Phlebotomus (Paraphlebotomus) sergenti Parrot, 1917
The male has, like all Paraphlebotomus, a basal lobe on gonocoxite and its gonostyle carries four spines. However, it is easily identified by the curved shape of this basal lobe and by the brush of some setae that it carries, by its hooked parameral sheath, and by its globular gonostyle.

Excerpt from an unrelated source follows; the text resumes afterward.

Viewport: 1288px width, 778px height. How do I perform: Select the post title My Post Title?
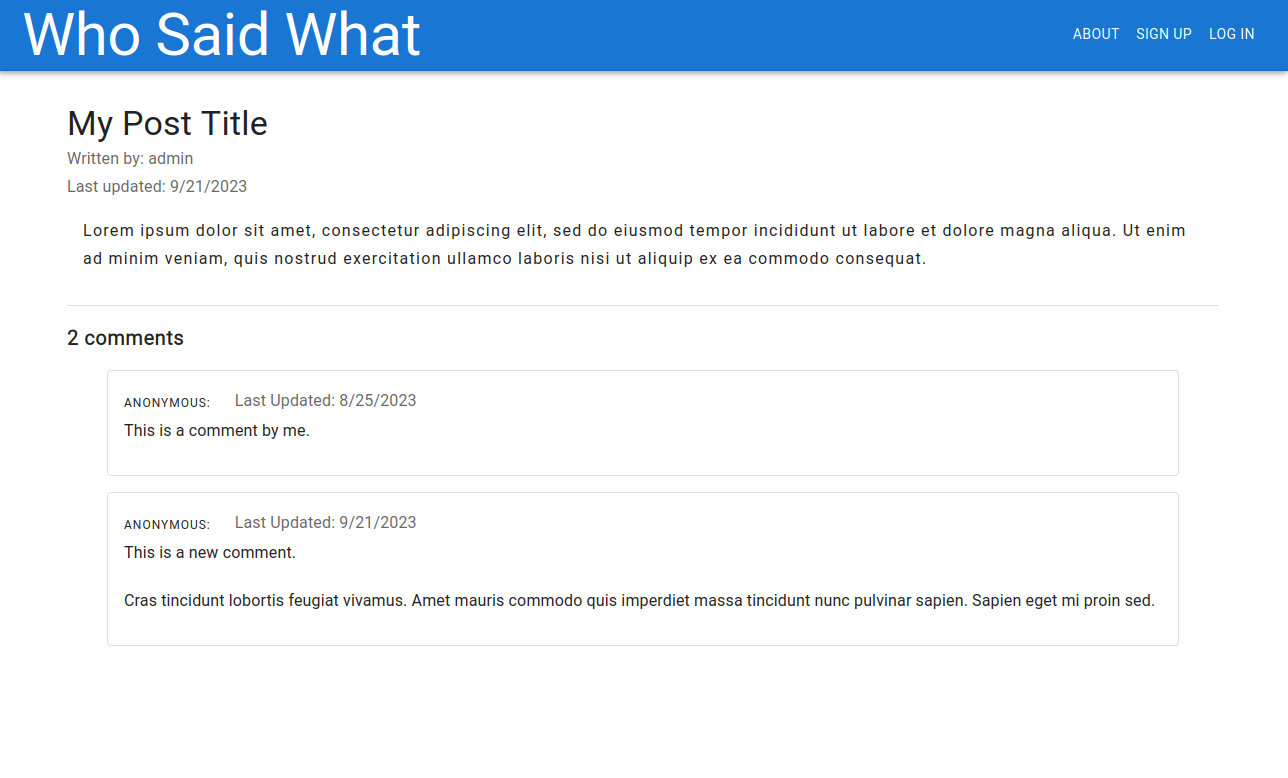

The female of Ph. sergenti is very difficult to separate from that of Ph. saevus . In Ph. sergenti, the well-developed pharyngeal armature contains strong elongated teeth, which are less numerous than in Ph. saevus . The geographical distribution of Ph. sergenti is very wide: from the Canary Islands to India and from Ukraine to Kenya. However, the diagnosis is delicate with an affine species Ph. similis whose distribution area that was initially thought to be limited to the North-east of the Mediterranean basin [17] is finally greater with a large area of sympatry in the Middle-East [47]. In Oman, we identified Ph. sergenti in small numbers (10 males) and still in wild sites (cavities and rocky chaos) in the Sharqiyah (Wadi Mouqal, at altitudes ranging from 550 to 600 m) and in the Dhofar (Wadi Herwouib, altitude 600 m). This species had already been captured in the north-east of the country, near the village of Awabi [61].
Ph. sergenti is the most important proven vector of L. tropica [4, 28].